◆ **Written exercise**
Repeat the data from its first line up to and including the line with "point(210,104)", leaving the pictures out of your answer.

[Records for locating displayed items]
==*==

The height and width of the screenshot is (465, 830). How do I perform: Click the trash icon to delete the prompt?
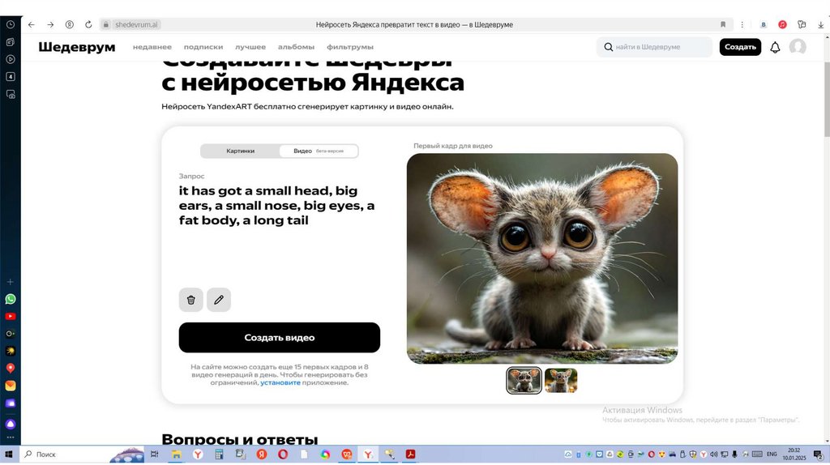point(190,300)
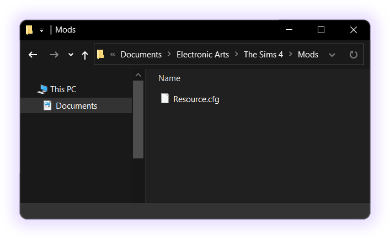The width and height of the screenshot is (390, 239).
Task: Refresh the Mods folder view
Action: click(353, 55)
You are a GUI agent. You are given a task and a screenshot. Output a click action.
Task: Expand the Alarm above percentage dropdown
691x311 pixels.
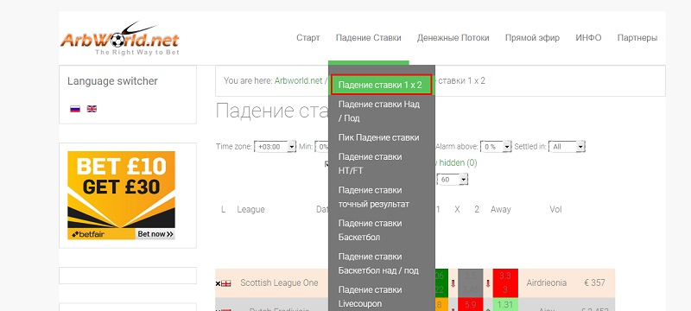(x=496, y=147)
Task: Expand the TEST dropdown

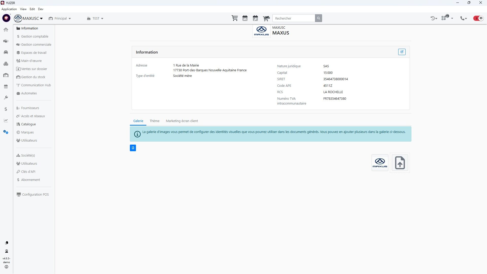Action: coord(95,19)
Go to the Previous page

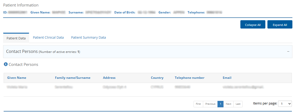point(210,104)
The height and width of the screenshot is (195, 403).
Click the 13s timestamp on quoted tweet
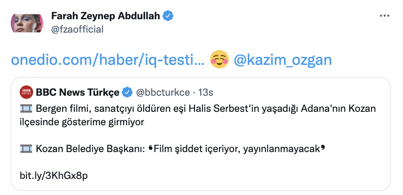[x=206, y=93]
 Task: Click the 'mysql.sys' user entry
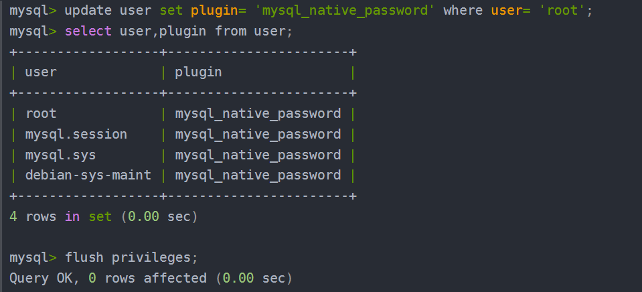coord(61,155)
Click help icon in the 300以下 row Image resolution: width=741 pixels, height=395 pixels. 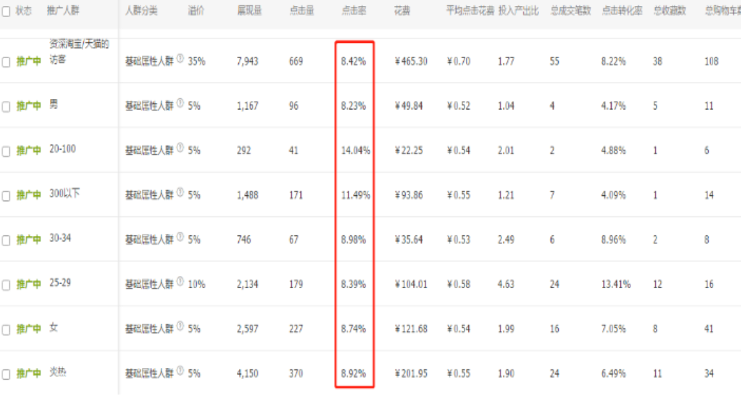[x=180, y=193]
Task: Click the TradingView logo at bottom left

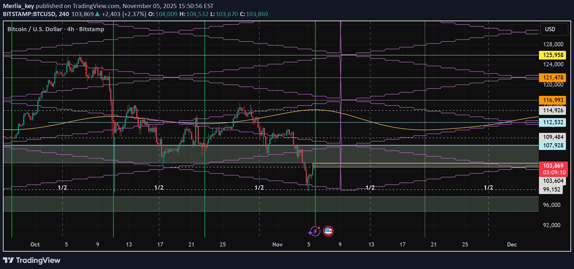Action: [x=32, y=260]
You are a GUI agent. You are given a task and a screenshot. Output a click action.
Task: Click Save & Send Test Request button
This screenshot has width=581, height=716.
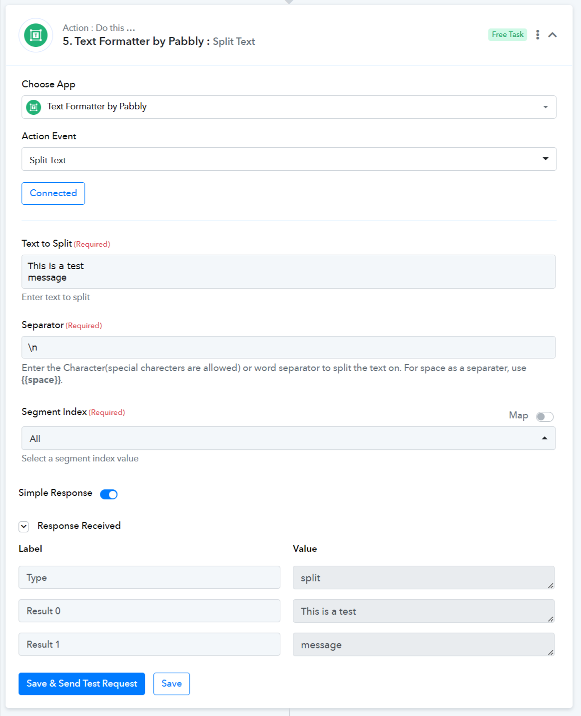[x=81, y=684]
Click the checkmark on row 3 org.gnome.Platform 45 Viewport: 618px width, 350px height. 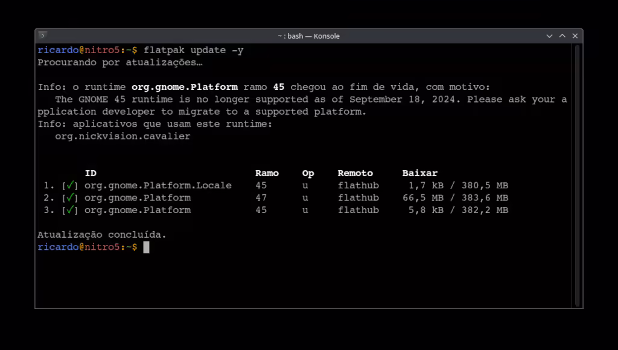coord(70,209)
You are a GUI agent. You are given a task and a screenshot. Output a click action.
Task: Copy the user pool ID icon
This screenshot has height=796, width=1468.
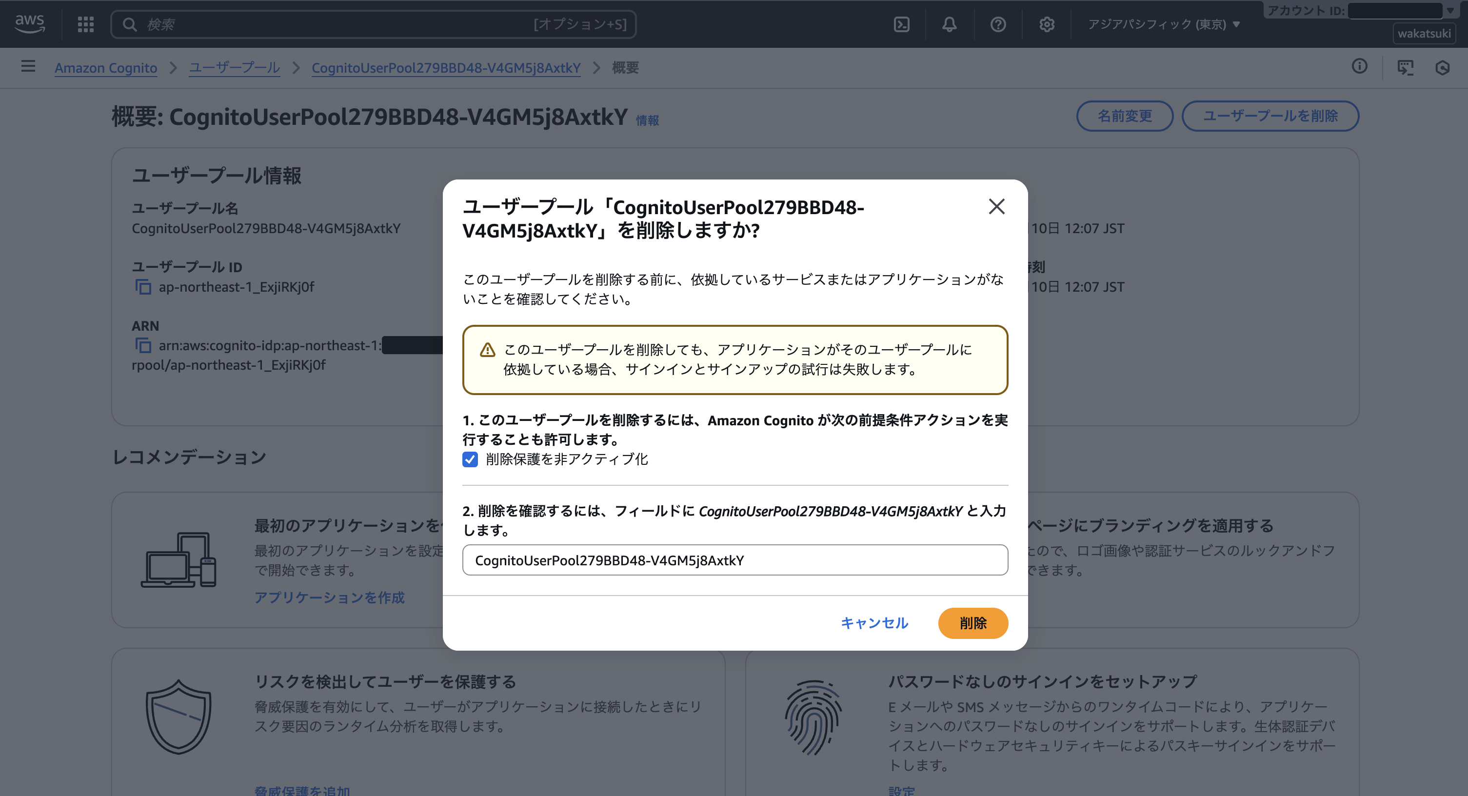coord(143,287)
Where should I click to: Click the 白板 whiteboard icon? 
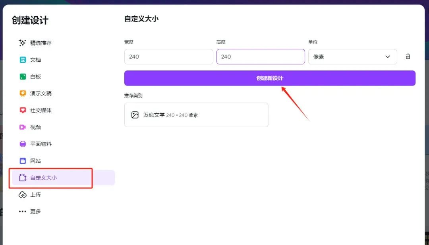tap(23, 76)
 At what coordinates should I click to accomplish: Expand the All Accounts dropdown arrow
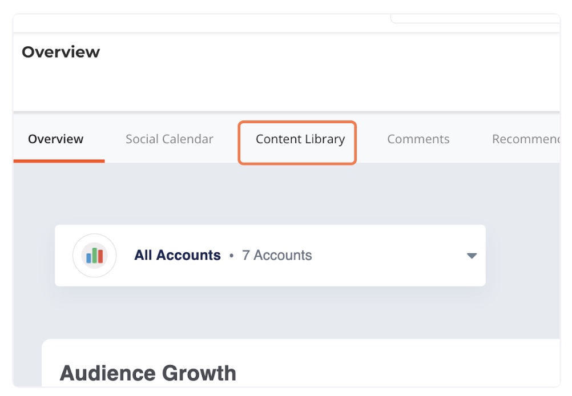pos(472,256)
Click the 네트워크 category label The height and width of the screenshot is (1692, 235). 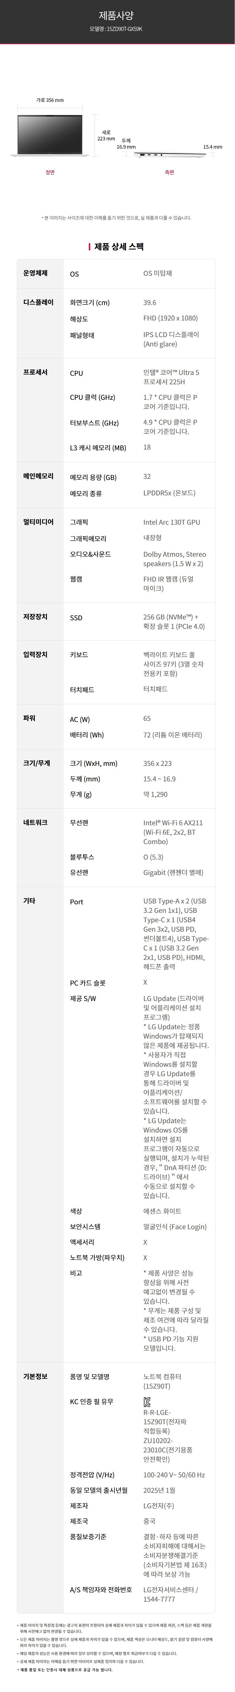[35, 822]
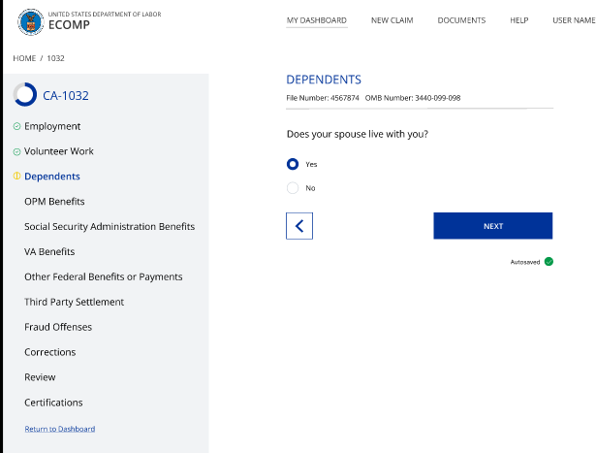
Task: Go back using the left arrow button
Action: [299, 226]
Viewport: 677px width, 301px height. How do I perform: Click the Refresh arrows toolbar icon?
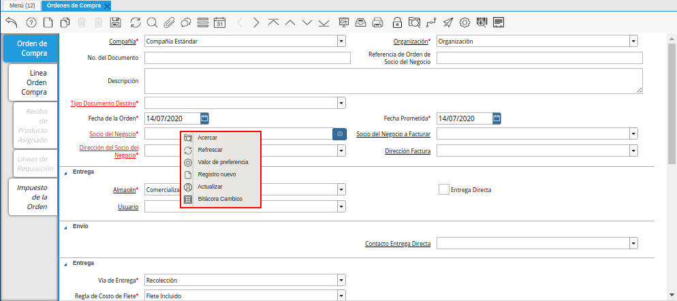click(x=136, y=22)
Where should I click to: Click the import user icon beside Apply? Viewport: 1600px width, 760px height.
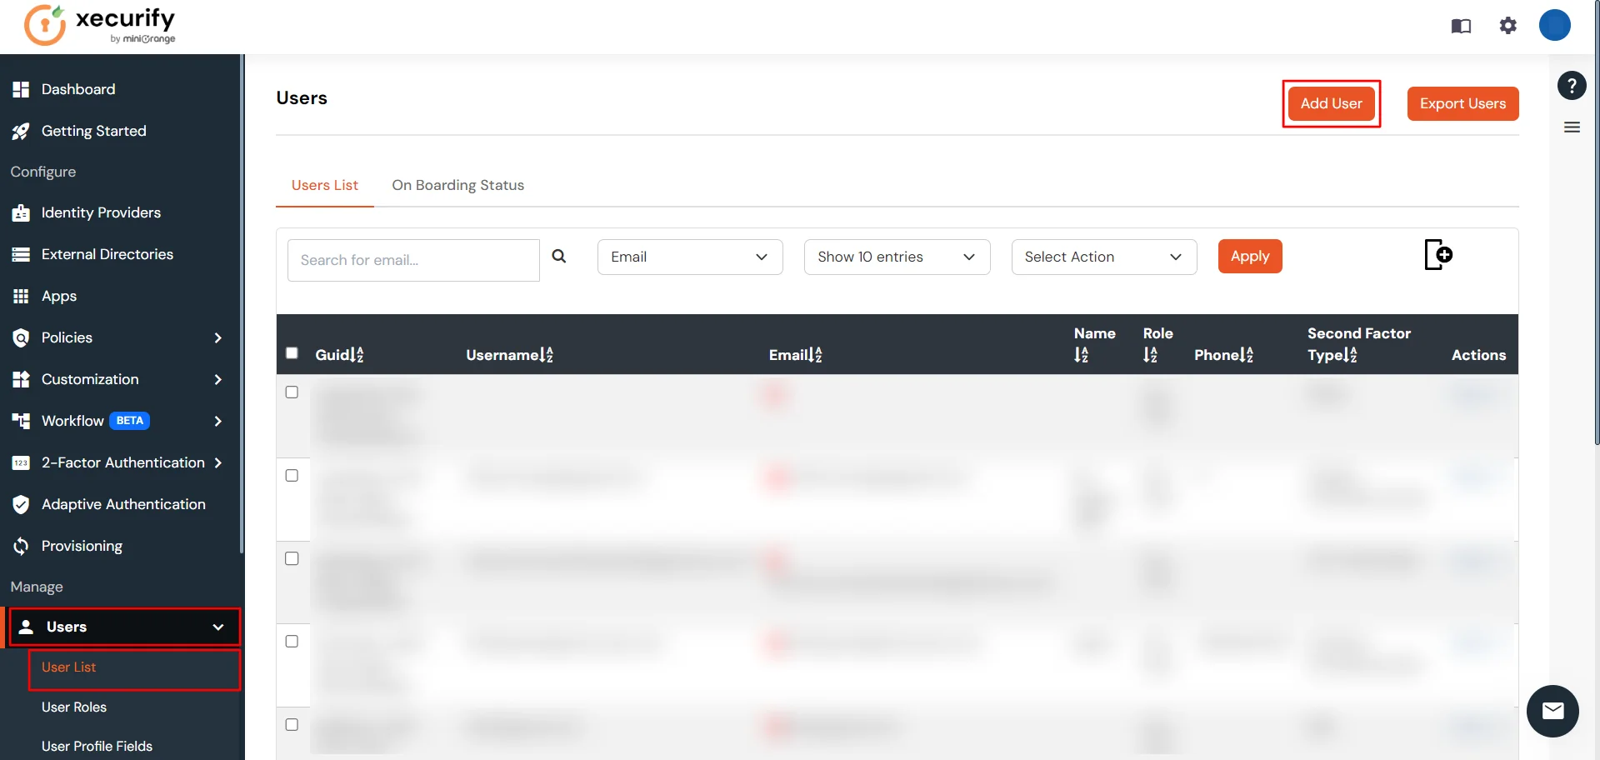tap(1439, 254)
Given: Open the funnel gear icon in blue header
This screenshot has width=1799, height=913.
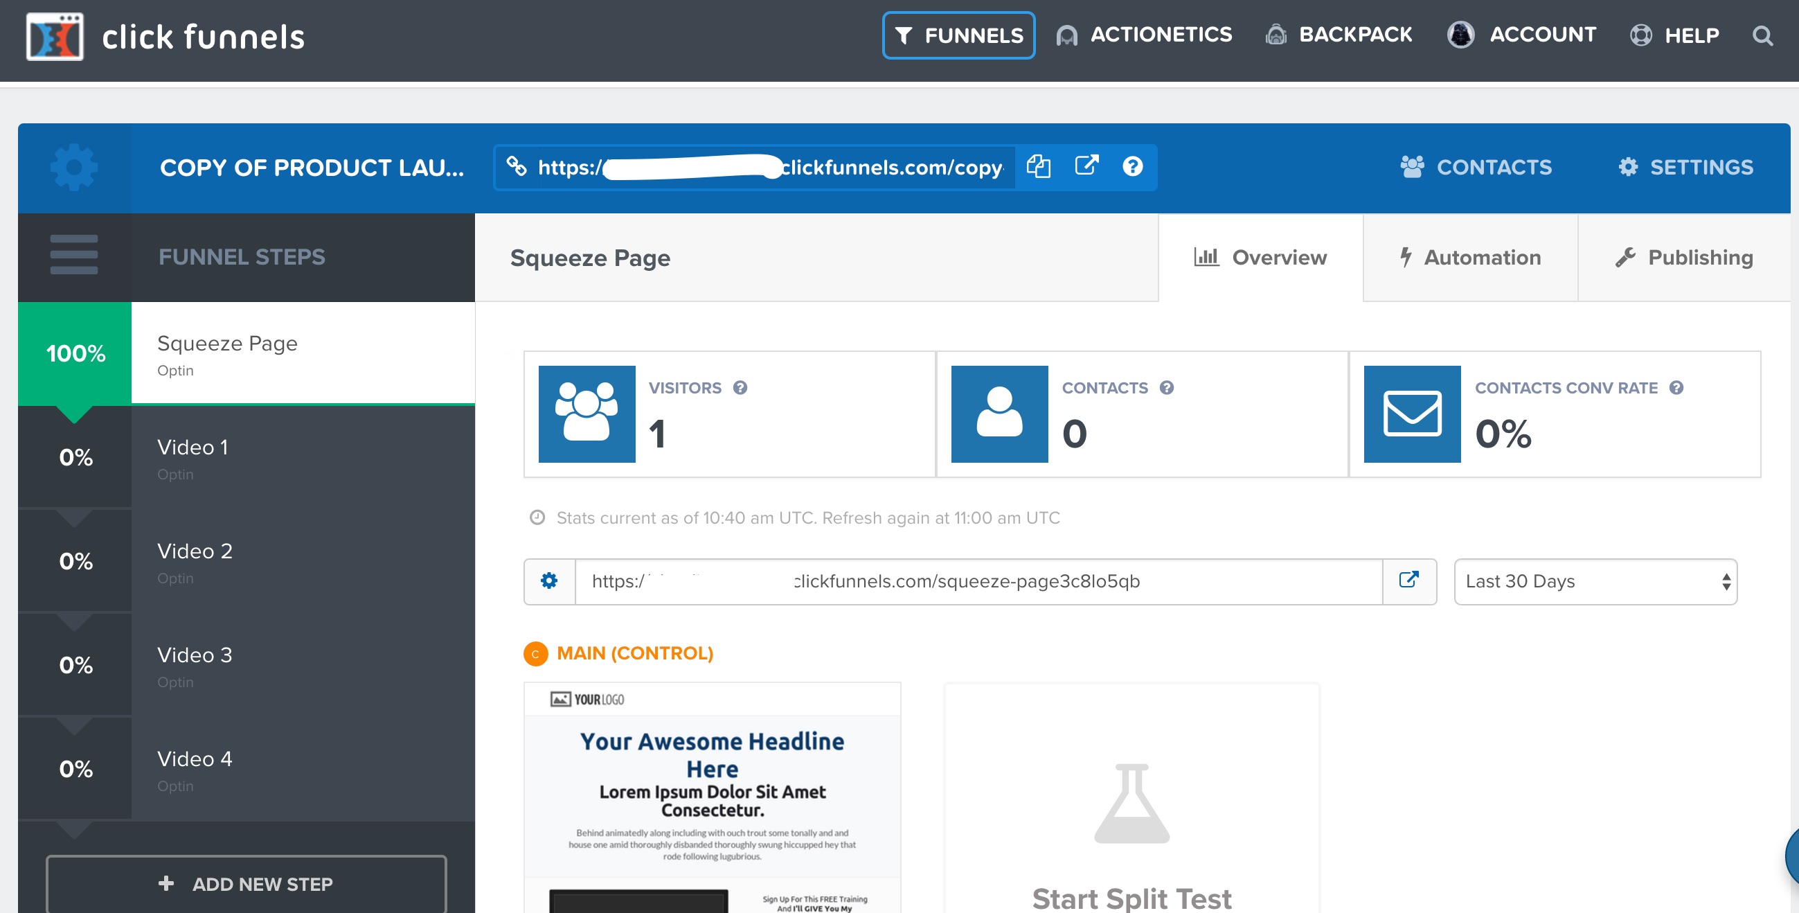Looking at the screenshot, I should (74, 168).
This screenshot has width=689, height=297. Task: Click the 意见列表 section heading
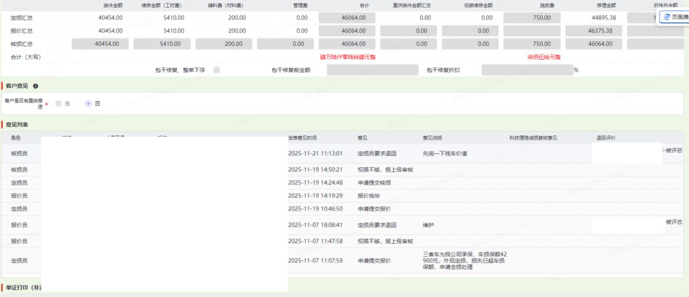pos(17,124)
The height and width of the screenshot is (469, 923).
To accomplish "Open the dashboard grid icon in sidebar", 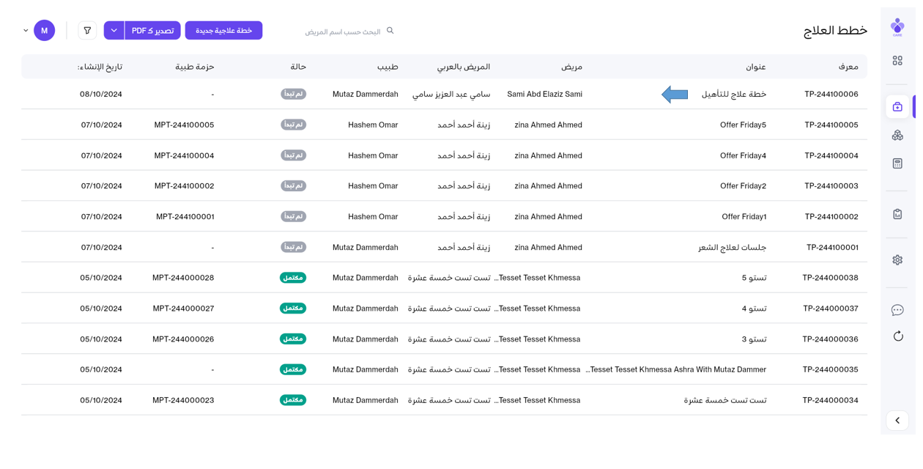I will click(x=897, y=61).
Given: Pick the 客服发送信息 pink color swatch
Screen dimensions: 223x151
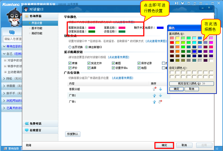Looking at the screenshot, I should tap(92, 28).
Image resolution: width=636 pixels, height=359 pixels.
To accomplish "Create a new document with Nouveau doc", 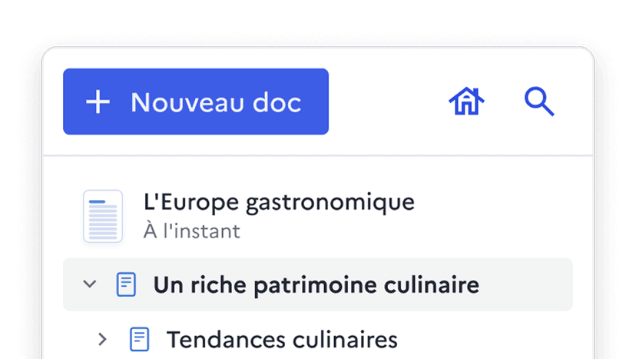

==*==

◆ **Right answer**
The height and width of the screenshot is (465, 830). How do I perform: Click the trash icon to delete the prompt?
point(190,300)
The width and height of the screenshot is (390, 239).
Task: Refresh the Mods folder view
Action: click(353, 55)
You are a GUI agent. You are given a task and a screenshot. Output a click action.
Task: Expand the Alarm above percentage dropdown
691x311 pixels.
(x=496, y=147)
Task: Expand the TEST dropdown

Action: coord(95,19)
Go to the Previous page

point(210,104)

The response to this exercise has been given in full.